*Selected text:*
+---+

Naval gave up on books because like many of us at some point, we’re reading a book, get stuck and then don’t go back to reading that book. Two big takeaways (of many) from Naval’s Almanack are the following.
One: you don’t need to finish books. This is really hard for me. When I start a book, I want to check the box I finished, but I now realize there are so many books, I’ll never be able to read all of them and definitely wouldn’t be able to read all of them in totality.
Two: read multiple books at a time. If I read multiple books at a time, I find my interest gravitating and fluctuating towards what is going in my life. My life and interests go faster than I can read. The insight and optionality of going back to it when I am interested in that topic again takes some of the weird anxiety I get for not finishing a book. Another side note: after doing this for a few months, I’ve oddly enjoyed reading different types of books at different times of the day. For example, a light-hearted biography is different from Faulkner, Beecher-Stowe, Dubois, Hemingway — where I read to absorb how they write.

+---+

*Material shown:*

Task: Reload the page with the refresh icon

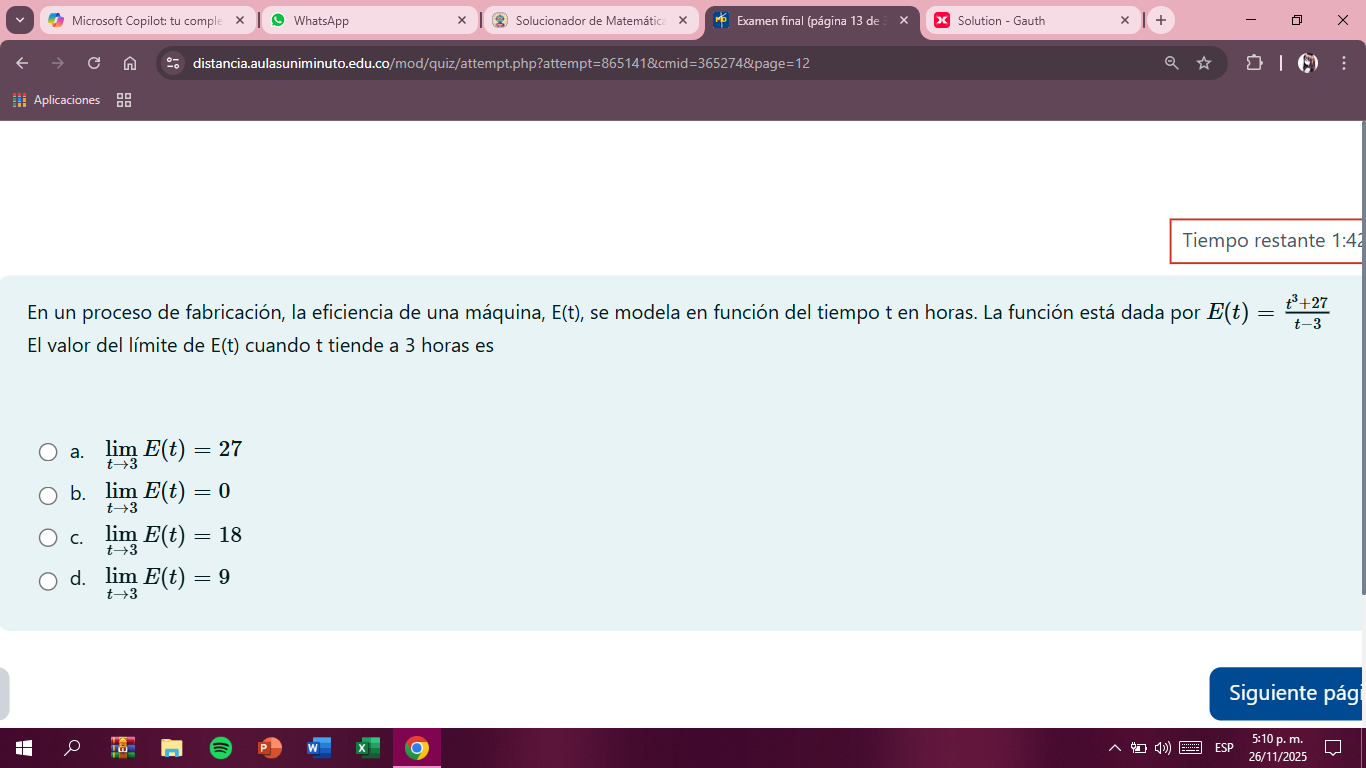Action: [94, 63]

+---+

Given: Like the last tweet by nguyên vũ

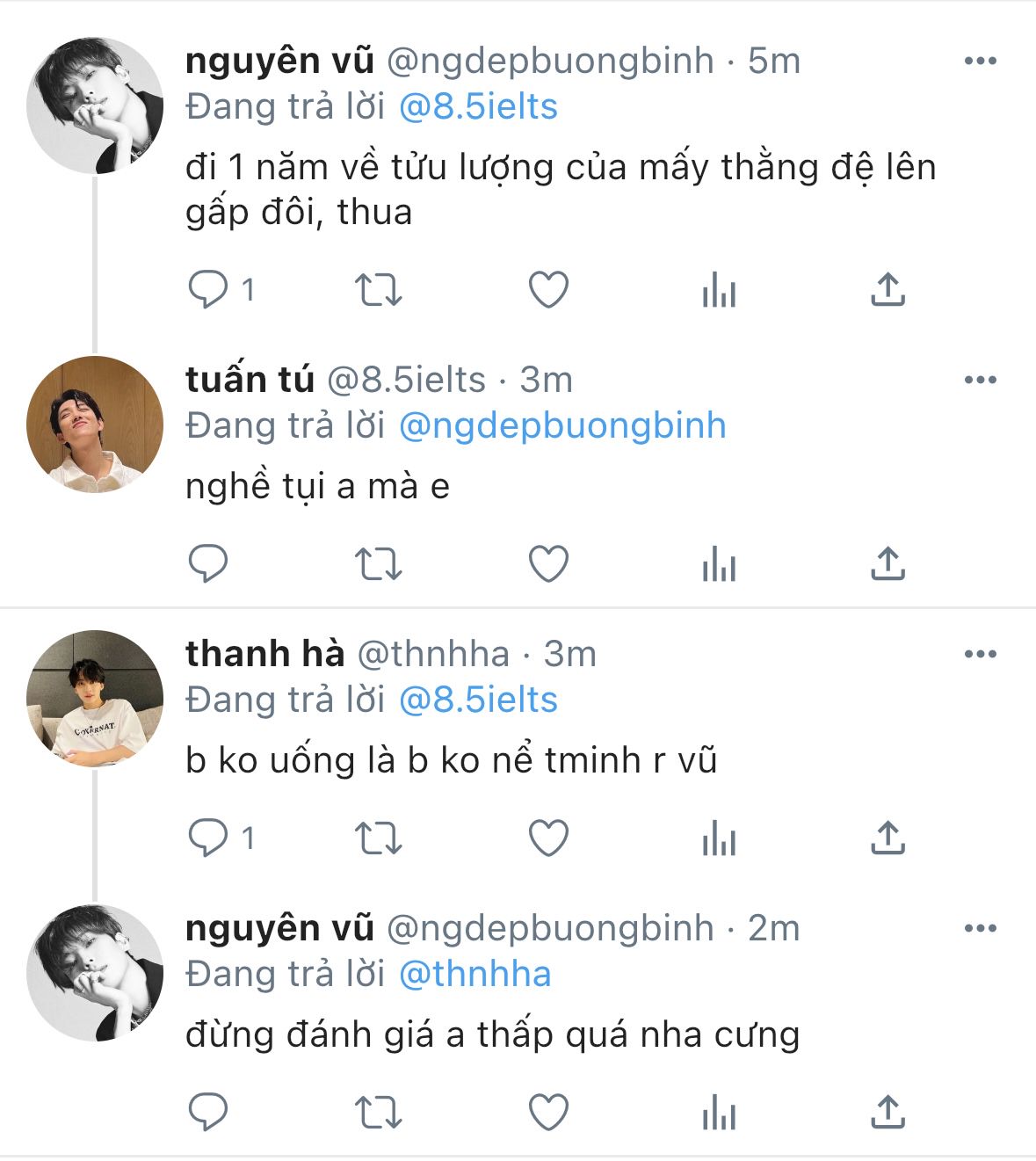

+---+

*Task statement:*
Copy out the full passage about Naval's advice on reading books, word for word and unchanged.

*Answer:*
Naval gave up on books because like many of us at some point, we’re reading a book, get stuck and then don’t go back to reading that book. Two big takeaways (of many) from Naval’s Almanack are the following.
One: you don’t need to finish books. This is really hard for me. When I start a book, I want to check the box I finished, but I now realize there are so many books, I’ll never be able to read all of them and definitely wouldn’t be able to read all of them in totality.
Two: read multiple books at a time. If I read multiple books at a time, I find my interest gravitating and fluctuating towards what is going in my life. My life and interests go faster than I can read. The insight and optionality of going back to it when I am interested in that topic again takes some of the weird anxiety I get for not finishing a book. Another side note: after doing this for a few months, I’ve oddly enjoyed reading different types of books at different times of the day. For example, a light-hearted biography is different from Faulkner, Beecher-Stowe, Dubois, Hemingway — where I read to absorb how they write.